What are your biggest regrets in life?

Once ordered a salad, when I wanted the soup.

:/

On a serious note, my biggest regret is probably not studying harder in school. I got romantic hangups and bullshit from the past, but in the larger context of life I realize most of that was petty high school shit.

My biggest "teenage angst" regret was probably trying so hard to graduate high school. Had a girl I was very much in love with..... and it kept me awake at night, kept me on the phone for hours, I was constantly looking for new ways to impress her, it was pretty much the only relationship I had that didn't have me trying to fasttrack my way to her pants. She asked me about that, I told her I respected her. (was too afraid of fucking it up more like it) Anyways we did have communicating problems, she was a depressive, I was an asshole who didn't always make clear the reasons for why I did what I did.

Anyways fast forward to Junior year, I'm 50 units behind graduation..... my mother pulls me aside and gives me a harsh dose of reality, where it hurt. No girl, especially a girl of gf's caliber is going to want shit to do with a HS dropout. So I hit the books, take 0, 7 periods, put in community service, go to adult school, beg the school to let me take their credits exam, Go to summer school.. By senior year I worked up a surplus. Problem is gf didn't see me anymore and assumed I snubbed her. So she snubbed me. Granted I was doing this partially for her.... but I wasn't about to go tell her that. So fuck it I wasn't talking to her either. >.>

Fast forward back to senior year, we have a class together. We steal glances from one another constantly, but never speak. I'm pretty miserable, fucking other girls In the vain hopes that she will notice me.... but miserable. But then! I get a letter from her, she misses me! JOY! She wants to try again! YES!..... she wants me to hang out with her friends. :/ no.

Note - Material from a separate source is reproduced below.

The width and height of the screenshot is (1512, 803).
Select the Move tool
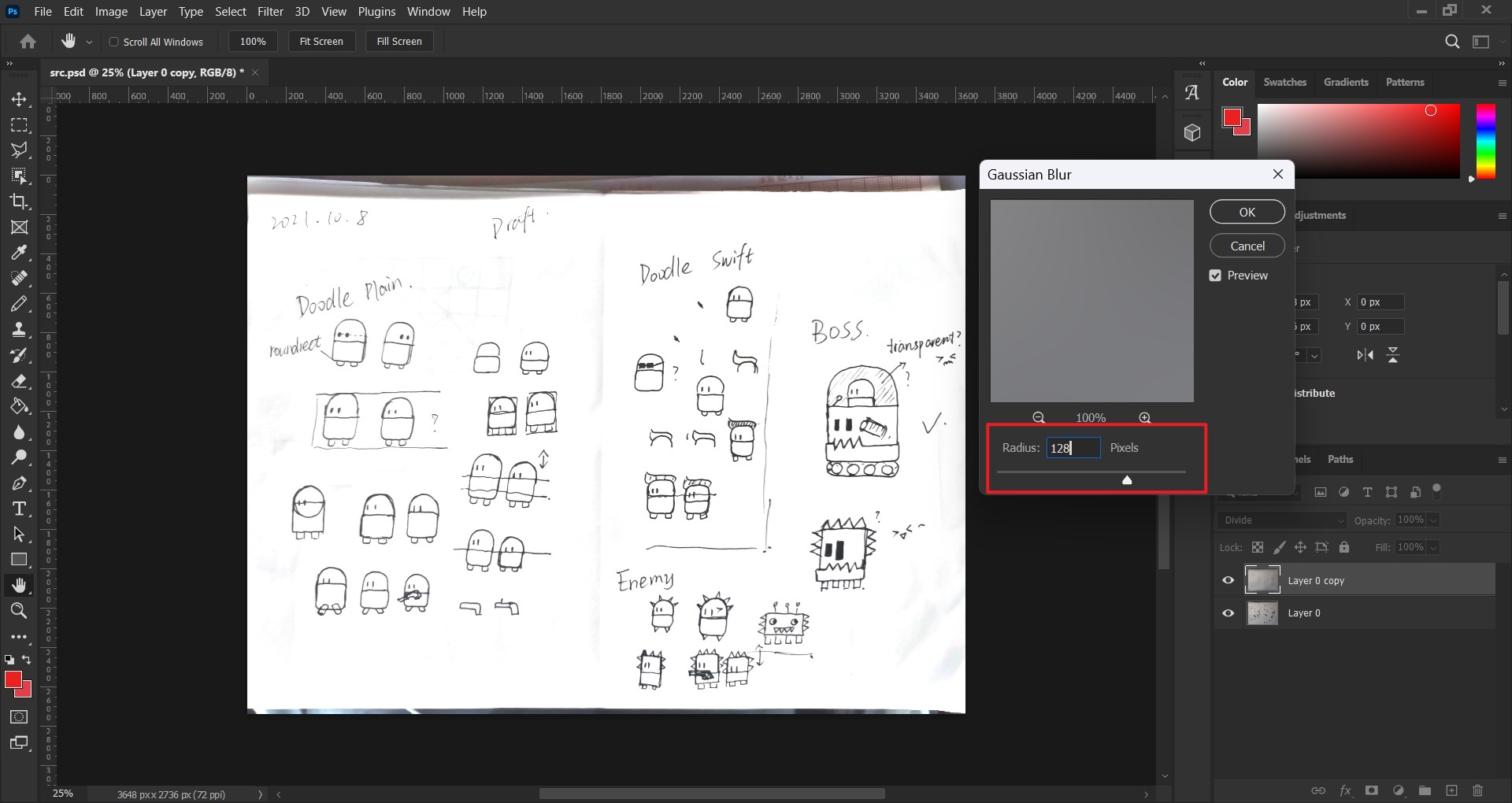[19, 99]
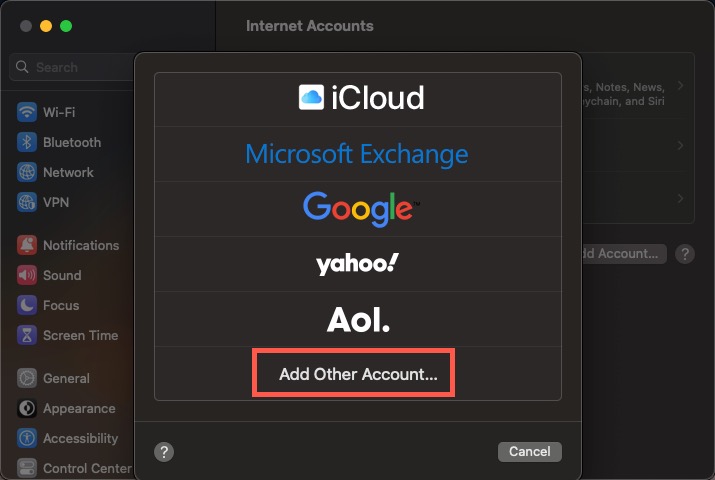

Her friends were assholes, probably the one's who broke us up, and pretty much abused/ostraciszed every girl that spoke to me, including gf's best friend who was just checking up on me making sure I was ok.

Naw I wasn't about that, so I told her that this point wasn't negotiable.

We never spoke again.

It hurt, and was definitely a regret early in college. I was angry about the multiple windows for reconciliation that I missed or refused.... but anger gave way to thinking, and eventually to laughter. :/ This girl dumped me because I was hitting the books. lel.